Compare values in two files - java

I have two files Which should contain the same values between Substring 0 and 10 though not in order. I have Managed to Outprint the values in each file but I need to Know how to Report say id the Value is in the first File and Notin the second file and vice versa. The files are in these formats.
6436346346....Other details
9348734873....Other details
9349839829....Other details
second file
8484545487....Other details
9348734873....Other details
9349839829....Other details
The first record in the first file does not appear in the second file and the first record in the second file does not appear in the first file. I need to be able to report this mismatch in this format:
Record 6436346346 is in the firstfile and not in the secondfile.
Record 8484545487 is in the secondfile and not in the firstfile.
Here is the code I currently have that gives me the required Output from the two files to compare.
package compare.numbers;
import java.io.*;
/**
*
* #author implvcb
*/
public class CompareNumbers {
/**
* #param args the command line arguments
*/
public static void main(String[] args) {
// TODO code application logic here
File f = new File("C:/Analysis/");
String line;
String line1;
try {
String firstfile = "C:/Analysis/RL001.TXT";
FileInputStream fs = new FileInputStream(firstfile);
BufferedReader br = new BufferedReader(new InputStreamReader(fs));
while ((line = br.readLine()) != null) {
String account = line.substring(0, 10);
System.out.println(account);
}
String secondfile = "C:/Analysis/RL003.TXT";
FileInputStream fs1 = new FileInputStream(secondfile);
BufferedReader br1 = new BufferedReader(new InputStreamReader(fs1));
while ((line1 = br1.readLine()) != null) {
String account1 = line1.substring(0, 10);
System.out.println(account1);
}
} catch (Exception e) {
e.fillInStackTrace();
}
}
}
Please help on how I can effectively achieve this.
I think I needed to say that am new to java and may not grab the ideas that easily but Am trying.

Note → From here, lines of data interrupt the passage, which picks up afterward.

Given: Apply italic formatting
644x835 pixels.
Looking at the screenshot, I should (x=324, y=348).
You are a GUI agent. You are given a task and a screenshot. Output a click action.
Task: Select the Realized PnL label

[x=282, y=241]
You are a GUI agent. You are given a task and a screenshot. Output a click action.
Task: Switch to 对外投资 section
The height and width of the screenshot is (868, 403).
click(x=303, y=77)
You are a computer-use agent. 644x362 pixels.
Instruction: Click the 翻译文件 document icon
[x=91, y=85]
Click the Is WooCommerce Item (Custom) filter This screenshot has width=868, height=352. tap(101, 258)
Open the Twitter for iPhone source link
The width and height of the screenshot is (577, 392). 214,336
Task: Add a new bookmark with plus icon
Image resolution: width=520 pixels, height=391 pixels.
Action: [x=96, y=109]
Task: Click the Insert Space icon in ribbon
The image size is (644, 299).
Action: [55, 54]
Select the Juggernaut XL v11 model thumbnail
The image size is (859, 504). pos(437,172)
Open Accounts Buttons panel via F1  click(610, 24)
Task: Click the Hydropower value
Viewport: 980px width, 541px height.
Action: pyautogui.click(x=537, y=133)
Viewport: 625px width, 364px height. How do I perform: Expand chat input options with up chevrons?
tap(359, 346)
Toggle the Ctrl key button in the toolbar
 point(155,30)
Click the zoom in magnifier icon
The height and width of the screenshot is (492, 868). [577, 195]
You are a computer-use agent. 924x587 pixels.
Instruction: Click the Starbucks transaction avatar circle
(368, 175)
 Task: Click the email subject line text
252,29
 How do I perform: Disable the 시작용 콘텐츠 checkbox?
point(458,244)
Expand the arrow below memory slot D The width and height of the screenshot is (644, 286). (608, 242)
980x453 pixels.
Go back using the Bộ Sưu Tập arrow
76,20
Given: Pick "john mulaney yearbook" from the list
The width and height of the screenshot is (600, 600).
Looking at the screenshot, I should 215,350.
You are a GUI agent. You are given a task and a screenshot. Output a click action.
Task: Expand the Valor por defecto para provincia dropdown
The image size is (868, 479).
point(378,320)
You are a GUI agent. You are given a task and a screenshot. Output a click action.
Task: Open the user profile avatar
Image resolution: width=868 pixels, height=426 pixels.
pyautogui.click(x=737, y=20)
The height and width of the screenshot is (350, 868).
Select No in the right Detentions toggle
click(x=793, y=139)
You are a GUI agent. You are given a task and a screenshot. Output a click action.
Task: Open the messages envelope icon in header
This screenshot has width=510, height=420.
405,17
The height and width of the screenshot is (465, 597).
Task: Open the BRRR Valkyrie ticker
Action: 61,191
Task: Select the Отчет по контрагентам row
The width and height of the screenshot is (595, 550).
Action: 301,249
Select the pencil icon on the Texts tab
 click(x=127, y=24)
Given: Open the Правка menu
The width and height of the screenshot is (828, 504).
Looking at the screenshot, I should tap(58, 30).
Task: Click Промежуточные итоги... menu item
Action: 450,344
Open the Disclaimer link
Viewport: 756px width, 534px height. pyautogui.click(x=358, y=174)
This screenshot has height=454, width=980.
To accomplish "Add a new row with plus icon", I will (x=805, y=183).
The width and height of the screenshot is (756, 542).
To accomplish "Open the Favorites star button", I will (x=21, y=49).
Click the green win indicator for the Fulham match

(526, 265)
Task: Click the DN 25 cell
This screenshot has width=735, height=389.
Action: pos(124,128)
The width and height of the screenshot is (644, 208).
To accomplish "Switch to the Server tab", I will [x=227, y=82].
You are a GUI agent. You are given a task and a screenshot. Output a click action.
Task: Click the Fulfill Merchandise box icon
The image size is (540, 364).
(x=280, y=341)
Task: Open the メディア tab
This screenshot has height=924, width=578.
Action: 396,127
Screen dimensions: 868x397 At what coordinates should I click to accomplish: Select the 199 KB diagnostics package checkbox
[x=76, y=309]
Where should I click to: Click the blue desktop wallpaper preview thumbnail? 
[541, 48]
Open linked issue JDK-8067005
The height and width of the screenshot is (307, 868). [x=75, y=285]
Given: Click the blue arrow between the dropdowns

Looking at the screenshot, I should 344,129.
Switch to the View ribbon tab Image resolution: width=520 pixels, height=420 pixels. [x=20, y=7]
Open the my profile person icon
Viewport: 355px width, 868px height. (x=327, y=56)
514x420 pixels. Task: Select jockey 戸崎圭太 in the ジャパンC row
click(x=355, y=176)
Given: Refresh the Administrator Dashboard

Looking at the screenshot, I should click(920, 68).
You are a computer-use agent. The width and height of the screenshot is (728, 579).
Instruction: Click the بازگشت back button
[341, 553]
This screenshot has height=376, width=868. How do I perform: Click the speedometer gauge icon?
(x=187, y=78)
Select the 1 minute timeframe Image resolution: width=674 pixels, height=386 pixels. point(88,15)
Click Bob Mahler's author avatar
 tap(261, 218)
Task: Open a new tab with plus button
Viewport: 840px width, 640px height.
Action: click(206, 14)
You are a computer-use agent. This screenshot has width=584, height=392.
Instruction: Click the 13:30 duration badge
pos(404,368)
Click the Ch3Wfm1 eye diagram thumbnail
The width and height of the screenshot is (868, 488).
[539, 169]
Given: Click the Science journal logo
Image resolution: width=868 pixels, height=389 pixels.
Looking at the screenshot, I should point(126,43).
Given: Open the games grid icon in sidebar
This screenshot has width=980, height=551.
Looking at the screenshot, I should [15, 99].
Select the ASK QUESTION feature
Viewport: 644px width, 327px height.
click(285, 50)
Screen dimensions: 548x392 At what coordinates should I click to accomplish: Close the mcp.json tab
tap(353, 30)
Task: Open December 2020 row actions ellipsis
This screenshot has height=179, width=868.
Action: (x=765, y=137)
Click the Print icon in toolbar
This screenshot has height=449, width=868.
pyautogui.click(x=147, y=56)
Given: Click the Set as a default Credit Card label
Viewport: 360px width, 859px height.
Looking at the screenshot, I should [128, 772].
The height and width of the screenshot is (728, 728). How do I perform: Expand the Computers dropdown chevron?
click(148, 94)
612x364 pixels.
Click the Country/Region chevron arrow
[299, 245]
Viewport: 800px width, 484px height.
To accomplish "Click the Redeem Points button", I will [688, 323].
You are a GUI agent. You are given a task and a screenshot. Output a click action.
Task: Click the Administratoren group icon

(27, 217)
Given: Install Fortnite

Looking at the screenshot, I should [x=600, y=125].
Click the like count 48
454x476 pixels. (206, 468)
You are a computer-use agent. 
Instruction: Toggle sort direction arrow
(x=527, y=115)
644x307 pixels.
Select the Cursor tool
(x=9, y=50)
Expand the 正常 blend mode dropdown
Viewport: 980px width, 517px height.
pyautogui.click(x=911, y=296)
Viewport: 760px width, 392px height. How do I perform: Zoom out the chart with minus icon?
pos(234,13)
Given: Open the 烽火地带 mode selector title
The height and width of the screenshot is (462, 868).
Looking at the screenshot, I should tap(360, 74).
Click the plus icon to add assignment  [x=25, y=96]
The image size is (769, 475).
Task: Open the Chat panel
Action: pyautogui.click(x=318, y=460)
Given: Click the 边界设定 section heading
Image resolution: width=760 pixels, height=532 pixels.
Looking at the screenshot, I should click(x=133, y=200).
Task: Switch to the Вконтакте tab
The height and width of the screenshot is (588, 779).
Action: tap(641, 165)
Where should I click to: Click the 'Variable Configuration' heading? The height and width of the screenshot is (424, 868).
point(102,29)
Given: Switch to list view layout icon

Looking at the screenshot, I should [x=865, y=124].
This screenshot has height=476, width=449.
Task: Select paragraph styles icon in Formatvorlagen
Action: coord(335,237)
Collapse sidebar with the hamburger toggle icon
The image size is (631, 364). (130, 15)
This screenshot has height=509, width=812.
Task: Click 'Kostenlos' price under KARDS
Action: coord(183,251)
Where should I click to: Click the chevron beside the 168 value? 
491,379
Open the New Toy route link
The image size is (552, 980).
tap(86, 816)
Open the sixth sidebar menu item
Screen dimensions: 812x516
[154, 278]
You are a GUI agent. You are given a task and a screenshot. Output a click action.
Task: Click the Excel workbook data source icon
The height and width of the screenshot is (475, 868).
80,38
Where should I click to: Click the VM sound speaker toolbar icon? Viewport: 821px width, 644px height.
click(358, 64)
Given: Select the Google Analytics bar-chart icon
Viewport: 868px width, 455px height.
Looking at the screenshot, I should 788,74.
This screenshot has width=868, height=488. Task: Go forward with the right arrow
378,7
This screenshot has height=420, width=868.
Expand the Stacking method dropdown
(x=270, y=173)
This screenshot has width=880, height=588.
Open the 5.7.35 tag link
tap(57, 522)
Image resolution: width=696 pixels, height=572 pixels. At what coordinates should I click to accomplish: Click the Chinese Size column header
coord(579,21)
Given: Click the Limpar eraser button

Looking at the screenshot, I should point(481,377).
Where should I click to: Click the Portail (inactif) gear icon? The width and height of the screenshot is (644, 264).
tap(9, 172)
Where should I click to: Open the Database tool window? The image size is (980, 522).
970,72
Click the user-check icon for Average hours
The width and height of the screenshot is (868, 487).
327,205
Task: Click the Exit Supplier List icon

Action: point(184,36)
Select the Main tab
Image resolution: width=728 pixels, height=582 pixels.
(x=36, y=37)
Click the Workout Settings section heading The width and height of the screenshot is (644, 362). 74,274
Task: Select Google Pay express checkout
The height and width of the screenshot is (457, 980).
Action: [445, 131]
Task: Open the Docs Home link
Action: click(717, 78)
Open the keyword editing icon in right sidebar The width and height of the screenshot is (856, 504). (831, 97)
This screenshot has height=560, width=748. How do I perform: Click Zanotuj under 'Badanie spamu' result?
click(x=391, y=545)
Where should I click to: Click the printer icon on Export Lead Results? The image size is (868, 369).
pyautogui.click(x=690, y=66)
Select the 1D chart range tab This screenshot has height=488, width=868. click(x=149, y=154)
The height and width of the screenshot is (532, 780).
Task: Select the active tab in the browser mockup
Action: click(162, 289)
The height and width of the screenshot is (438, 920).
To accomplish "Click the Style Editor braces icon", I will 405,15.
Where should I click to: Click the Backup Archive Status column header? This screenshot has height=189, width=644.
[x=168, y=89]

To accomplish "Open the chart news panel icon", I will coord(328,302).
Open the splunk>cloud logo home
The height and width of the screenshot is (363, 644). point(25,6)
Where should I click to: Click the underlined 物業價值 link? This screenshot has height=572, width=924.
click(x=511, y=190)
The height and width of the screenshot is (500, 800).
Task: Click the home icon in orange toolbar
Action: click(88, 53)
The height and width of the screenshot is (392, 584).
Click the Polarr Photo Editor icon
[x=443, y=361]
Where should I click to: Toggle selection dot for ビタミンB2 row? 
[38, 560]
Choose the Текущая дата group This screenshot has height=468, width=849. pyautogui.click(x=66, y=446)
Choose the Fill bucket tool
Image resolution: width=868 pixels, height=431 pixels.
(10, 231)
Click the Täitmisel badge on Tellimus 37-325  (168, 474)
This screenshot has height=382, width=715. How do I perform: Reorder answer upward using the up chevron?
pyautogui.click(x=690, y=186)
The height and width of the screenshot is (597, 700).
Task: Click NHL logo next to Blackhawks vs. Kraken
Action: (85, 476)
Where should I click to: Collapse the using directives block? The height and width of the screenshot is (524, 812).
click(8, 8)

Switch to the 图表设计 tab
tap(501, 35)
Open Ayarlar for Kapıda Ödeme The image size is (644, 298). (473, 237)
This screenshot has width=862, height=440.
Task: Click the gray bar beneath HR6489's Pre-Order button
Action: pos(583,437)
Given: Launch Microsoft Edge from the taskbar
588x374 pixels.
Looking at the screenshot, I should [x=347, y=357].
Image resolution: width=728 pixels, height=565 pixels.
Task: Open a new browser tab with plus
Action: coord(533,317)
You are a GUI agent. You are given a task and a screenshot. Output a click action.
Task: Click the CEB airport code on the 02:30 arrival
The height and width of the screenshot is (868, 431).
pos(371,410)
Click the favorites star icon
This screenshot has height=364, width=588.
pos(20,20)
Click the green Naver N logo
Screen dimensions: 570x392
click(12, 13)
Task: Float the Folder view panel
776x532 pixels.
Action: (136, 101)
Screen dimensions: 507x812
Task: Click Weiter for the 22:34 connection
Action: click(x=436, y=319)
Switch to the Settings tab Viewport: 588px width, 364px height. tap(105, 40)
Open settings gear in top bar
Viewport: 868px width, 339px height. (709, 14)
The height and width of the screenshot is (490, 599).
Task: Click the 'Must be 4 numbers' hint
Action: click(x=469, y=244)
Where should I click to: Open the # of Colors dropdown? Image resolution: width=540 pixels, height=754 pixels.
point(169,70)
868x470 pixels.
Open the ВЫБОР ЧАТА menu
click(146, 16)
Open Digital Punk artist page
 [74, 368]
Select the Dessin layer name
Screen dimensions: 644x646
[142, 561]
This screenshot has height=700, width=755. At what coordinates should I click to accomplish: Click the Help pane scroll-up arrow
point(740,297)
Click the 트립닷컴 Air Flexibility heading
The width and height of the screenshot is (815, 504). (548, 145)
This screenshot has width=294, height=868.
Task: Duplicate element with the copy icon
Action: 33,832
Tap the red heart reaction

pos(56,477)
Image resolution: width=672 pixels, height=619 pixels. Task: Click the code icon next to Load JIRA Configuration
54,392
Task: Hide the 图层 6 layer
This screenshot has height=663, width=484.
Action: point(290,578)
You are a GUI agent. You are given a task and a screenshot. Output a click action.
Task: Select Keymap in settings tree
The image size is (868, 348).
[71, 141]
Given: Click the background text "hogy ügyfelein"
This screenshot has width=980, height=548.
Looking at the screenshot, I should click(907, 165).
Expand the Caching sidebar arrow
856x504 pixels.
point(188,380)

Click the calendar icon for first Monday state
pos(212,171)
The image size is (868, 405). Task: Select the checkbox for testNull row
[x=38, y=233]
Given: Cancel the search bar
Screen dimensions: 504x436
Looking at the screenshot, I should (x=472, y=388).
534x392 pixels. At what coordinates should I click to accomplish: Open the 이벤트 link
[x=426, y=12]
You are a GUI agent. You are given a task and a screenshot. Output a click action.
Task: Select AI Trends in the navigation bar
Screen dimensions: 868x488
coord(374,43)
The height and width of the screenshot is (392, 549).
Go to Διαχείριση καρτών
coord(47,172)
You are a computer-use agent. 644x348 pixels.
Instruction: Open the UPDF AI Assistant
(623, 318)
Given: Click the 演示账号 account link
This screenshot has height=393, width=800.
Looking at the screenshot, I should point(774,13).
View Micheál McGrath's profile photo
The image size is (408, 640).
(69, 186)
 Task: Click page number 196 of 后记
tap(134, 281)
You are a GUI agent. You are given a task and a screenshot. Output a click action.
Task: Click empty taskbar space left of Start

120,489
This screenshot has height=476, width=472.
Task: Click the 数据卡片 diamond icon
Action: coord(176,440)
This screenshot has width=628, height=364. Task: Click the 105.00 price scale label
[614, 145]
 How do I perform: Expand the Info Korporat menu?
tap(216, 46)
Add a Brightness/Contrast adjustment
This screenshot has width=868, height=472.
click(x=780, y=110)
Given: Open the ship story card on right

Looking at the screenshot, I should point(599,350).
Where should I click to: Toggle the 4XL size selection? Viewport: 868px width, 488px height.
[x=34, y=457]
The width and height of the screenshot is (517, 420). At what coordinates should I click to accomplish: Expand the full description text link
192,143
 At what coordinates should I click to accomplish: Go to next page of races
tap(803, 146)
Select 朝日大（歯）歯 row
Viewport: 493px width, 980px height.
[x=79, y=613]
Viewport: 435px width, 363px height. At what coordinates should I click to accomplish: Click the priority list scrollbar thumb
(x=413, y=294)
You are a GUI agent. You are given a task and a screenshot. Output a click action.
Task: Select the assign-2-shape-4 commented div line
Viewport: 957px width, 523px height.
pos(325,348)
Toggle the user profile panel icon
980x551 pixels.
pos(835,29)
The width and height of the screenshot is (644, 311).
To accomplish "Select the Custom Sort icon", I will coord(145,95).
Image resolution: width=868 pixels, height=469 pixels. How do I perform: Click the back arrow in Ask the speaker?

Here is the sample code to do that:
public static void eliminateCommon(String file1, String file2) throws IOException
{
List<String> lines1 = readLines(file1);
List<String> lines2 = readLines(file2);
Iterator<String> linesItr = lines1.iterator();
while (linesItr.hasNext()) {
String checkLine = linesItr.next();
if (lines2.contains(checkLine)) {
linesItr.remove();
lines2.remove(checkLine);
}
}
//now lines1 will contain string that are not present in lines2
//now lines2 will contain string that are not present in lines1
System.out.println(lines1);
System.out.println(lines2);
}
public static List<String> readLines(String fileName) throws IOException
{
List<String> lines = new ArrayList<String>();
FileInputStream fs = new FileInputStream(fileName);
BufferedReader br = new BufferedReader(new InputStreamReader(fs));
String line = null;
while ((line = br.readLine()) != null) {
String account = line.substring(0, 10);
lines.add(account);
}
return lines;
}

Perhaps you are looking for something like this
Set<String> set1 = new HashSet<>(FileUtils.readLines(new File("C:/Analysis/RL001.TXT")));
Set<String> set2 = new HashSet<>(FileUtils.readLines(new File("C:/Analysis/RL003.TXT")));
Set<String> onlyInSet1 = new HashSet<>(set1);
onlyInSet1.removeAll(set2);
Set<String> onlyInSet2 = new HashSet<>(set2);
onlyInSet2.removeAll(set1);

If you guarantee that the files will always be the same format, and each readLine() function is going to return a different number, why not have an array of strings, rather than a single string. You can then compare the outcome with greater ease.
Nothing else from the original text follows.